__Assigned task__
Write out, with no changes, every line starting at the one that contains "Select the Trusted Publishers tree item" and ending at the last line of the data below. Leave pictures out.

*** Begin section ***

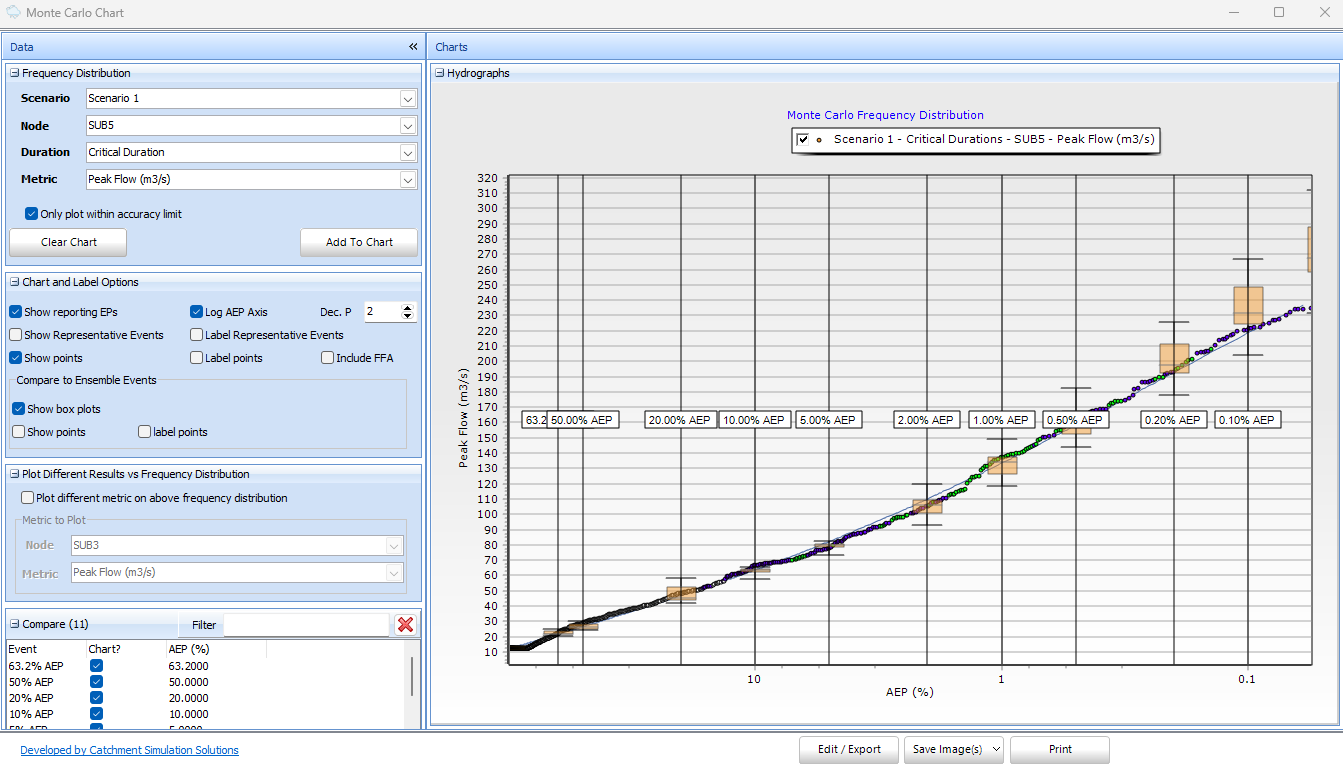
Task: Open the Node SUB5 dropdown
Action: [x=407, y=126]
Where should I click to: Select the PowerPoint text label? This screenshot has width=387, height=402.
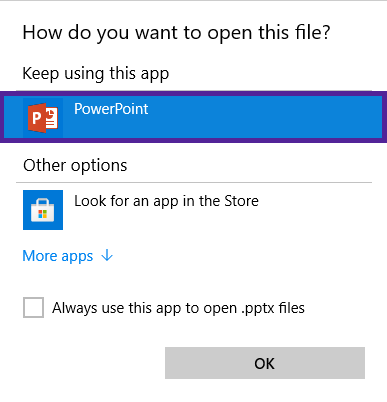coord(111,109)
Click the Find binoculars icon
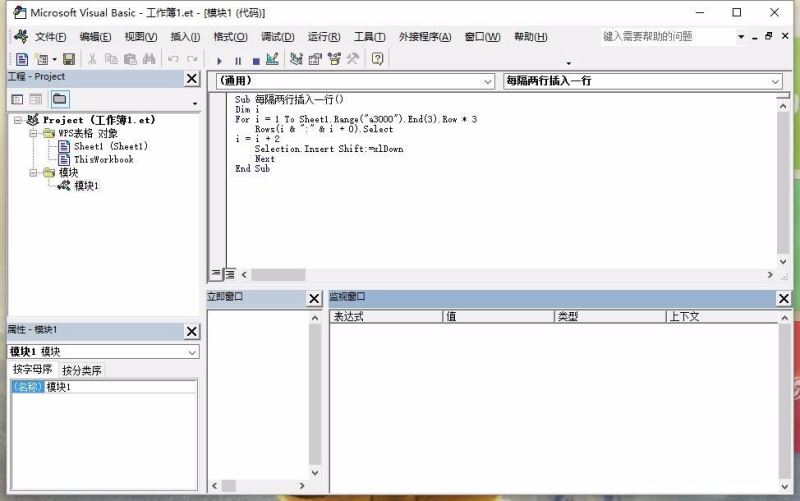 [149, 59]
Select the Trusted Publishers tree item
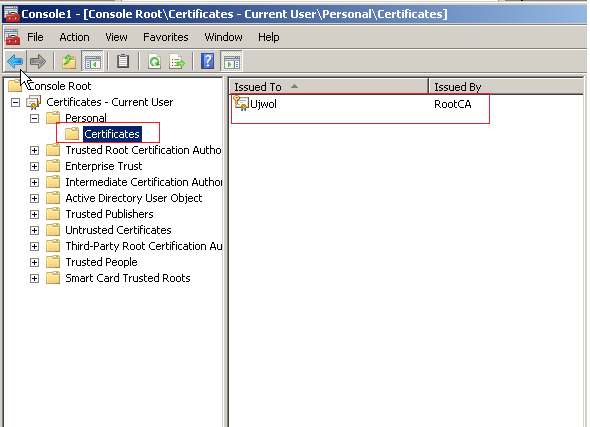590x427 pixels. pyautogui.click(x=109, y=214)
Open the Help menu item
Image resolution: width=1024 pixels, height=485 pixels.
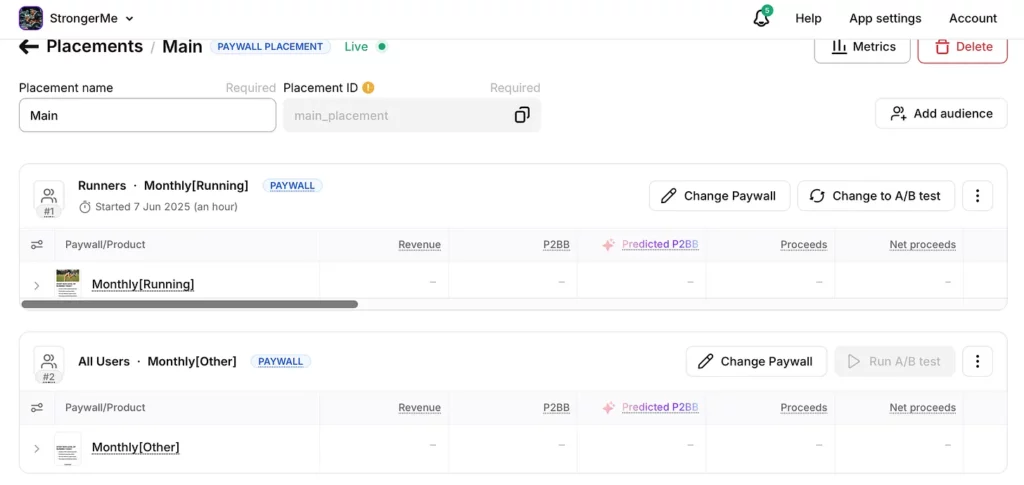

*** End section ***

__Problem solution__
Select the Trusted Publishers tree item
590x427 pixels. pyautogui.click(x=109, y=214)
Open the Help menu item
Image resolution: width=1024 pixels, height=485 pixels.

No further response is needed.